Chevrolet Silverado’s Brake Take So Long To Stop. A lot of Chevrolet Silverado pickup owners have become very cautious drivers. The brakes take so long to stop the truck that consumers complain of nearly hitting the car in front or rolling into the intersection.
Nearly 1.3 million trucks could be recalled to fix the brake problem, pending a government defect investigation. General Motors has recalled thousands of trucks in Canada for a similar problem, saying road salt could corrode bearings, lead to false readings in a sensor and prematurely activate antilock brakes.
But so far the company says it has received too few complaints to take action in the U.S. Well, General Motors ought to start reading ConsumerAffairs.Com.
“I have had my 2000 Silverado pickup in the shop three times for the brakes. The brake pedal goes right to the floor whenever it wants and I can’t stop,” said Chuck of Conestoga, NY.
Chevrolet Silverado Pickup’s Brakes Can Fail
“They keep telling me there is nothing wrong. Tonight when I came home, I almost hit my house. I have been lucky so far because I crawl up to stop signs and red lights waiting for the brakes to fail. You never know when they won’t stop you.”

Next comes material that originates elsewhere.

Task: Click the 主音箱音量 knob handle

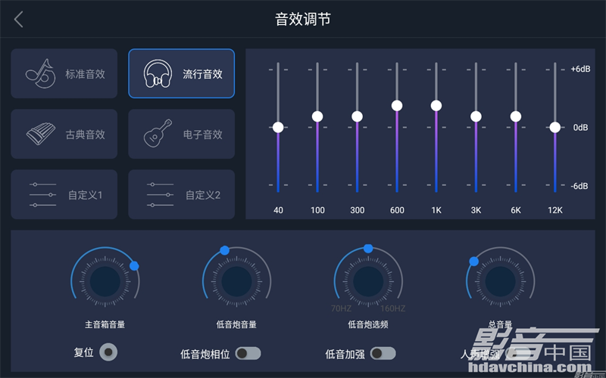Action: pyautogui.click(x=134, y=266)
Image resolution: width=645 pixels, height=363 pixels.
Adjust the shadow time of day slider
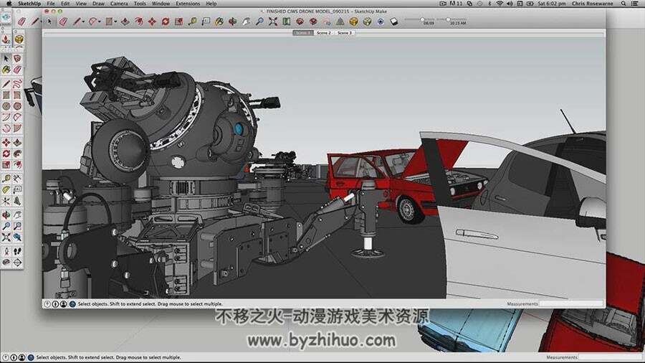[449, 19]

“The truck is under warranty so I don’t understand what the problem is. I would just like to have my brakes fixed so I don’t kill myself or someone else,” Chuck said.
Lawrence of Mountain Home, Arkansas, has the same problem.
“With 12,885 miles on my 2003 Silverado the brakes have had a soft pedal from day one. It goes to floor at times when making a hard stop. I rolled out into an intersection on a downhill road with the pedal on the floor more than once. I will not tow a boat with the truck,” Lawrence said in his complaint to ConsumerAffairs.Com.
“Two dealers say it’s normal and can’t find anything wrong. That is until the warranty runs out I bet. It’s very unnerving. My wife will not drive it. There is too much pedal travel.”
NHTSA says it is still in the “early stages” of its investigation, although the problem has existed for several years. While the federal government investigates whether a defect exists in antilock brakes on 1.3 million 1999-2002 Chevrolet Silverado and GMC Sierra pickups, the complaints continue rolling in.
NHTSA has received 120 complaints that included 22 crashes and four injuries. The ConsumerAffairs.Com Silverado file is up to 146, although not all of those complaints deal exclusively with brakes.
NHTSA is operating on the assumption that the problem is linked to road salt and so its investigation is focusing on trucks in 20 states in the Northeast and the Midwest, stretching from Maine to Virginia in the East and to Minnesota in the Midwest, including Michigan.
But George in New Port Richey, Florida, might not agree with NHTSA’s decision to limit its probe to cold-weather states.
“I bought A Chevy Silverado 2004 truck in January 2004. I have complained to the dealer about the poor brakes on the truck because they are very weak. This is the eighth Chevy truck I have owned and it has the worst brakes of all,” George said. I am afraid to tow anything with this truck. I have trouble stopping with it empty in normal driving. I am afraid I will rear-end someone!”